Das Projekt ist explizit für eine Video-Konferenz inszeniert. Die Azubis füllen den virtuellen Raum dabei mit Praktiken des Erzähl- und Objekttheaters, Interaktionen, Trash und Poesie und suchen nach Möglichkeiten und Begrenzungen des neuen Kunstmediums. Die ausgeklügelte Live-Schaltungs-Regie fügt dabei die verschiedenen Spielräume, Darstellungstechniken und Bedeutungsebenen geschickt zusammen. Und wenn Hamlet dann seine Mutter einfach stummschaltet und seinem Onkel eine digitale Comic-Nase wachsen lässt, wird ohren- und augenfällig, wie sehr das Medium die Botschaft formt, verbiegt oder unterdrückt.
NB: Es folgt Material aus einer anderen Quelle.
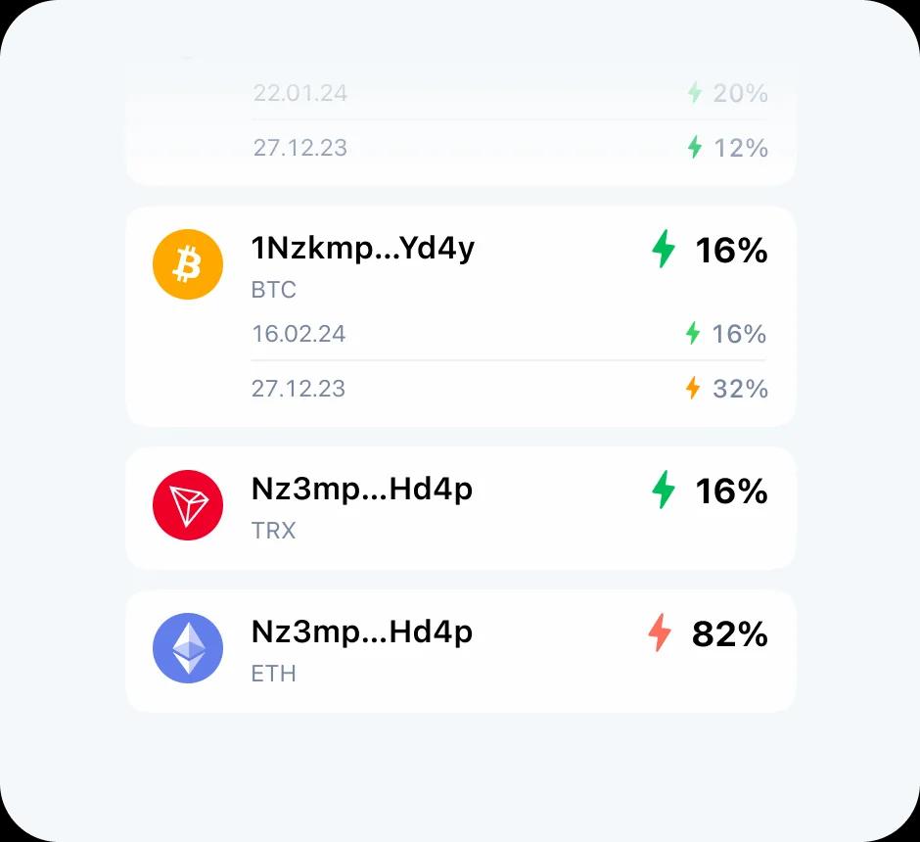920x842 pixels.
Task: Click green lightning bolt on BTC card header
Action: (664, 250)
Ein Experiment, bei dem neben der Erprobung neuer technischer und theatraler Möglichkeiten auch die gute alte Schauspielkunst nicht zu kurz kommt. Die Schauspieler wechseln in dieser Performance die Ebenen von Shakespeare- und Gegenwartstext, sowie die Geschlechtsrollen und suggerieren den nicht vorhandenen Raum.
 
Poeten des Alltags
Die Azubis verstehen sich als Poeten des Alltags und das Leben als ständigen und nicht enden wollenden Lern– und Entwicklungsprozess. Der Einsatz ihrer künstlerischen Formen und die Wahl des Aufführungsortes orientieren sich am jeweiligen Inhalt des Projektes. Sie führen im klassischen Bühnenraum, wie auch im Schrebergarten, in der Privatwohnung oder am Flughafen auf. Dabei nutzen sie das ganze Spektrum theatraler Kunst: Schauspiel, Gesang, Videoeinspieler, klassische Texte, skurrile Kostüme, Installationen und in diesem Fall eben den digitalen Raum. In gleichberechtigter Arbeit beleuchten sie Aspekte, die sie betreffen und interessieren, beziehen Stellung und thematisieren persönliche Meinungsverschiedenheiten und Konflikte mit künstlerischen Mitteln. Dabei wollen sie die Phantasie der Zuschauenden anstoßen, so dass diese das Bühnengeschehen vervollständigen und sich ihr eigenes Urteil bilden können.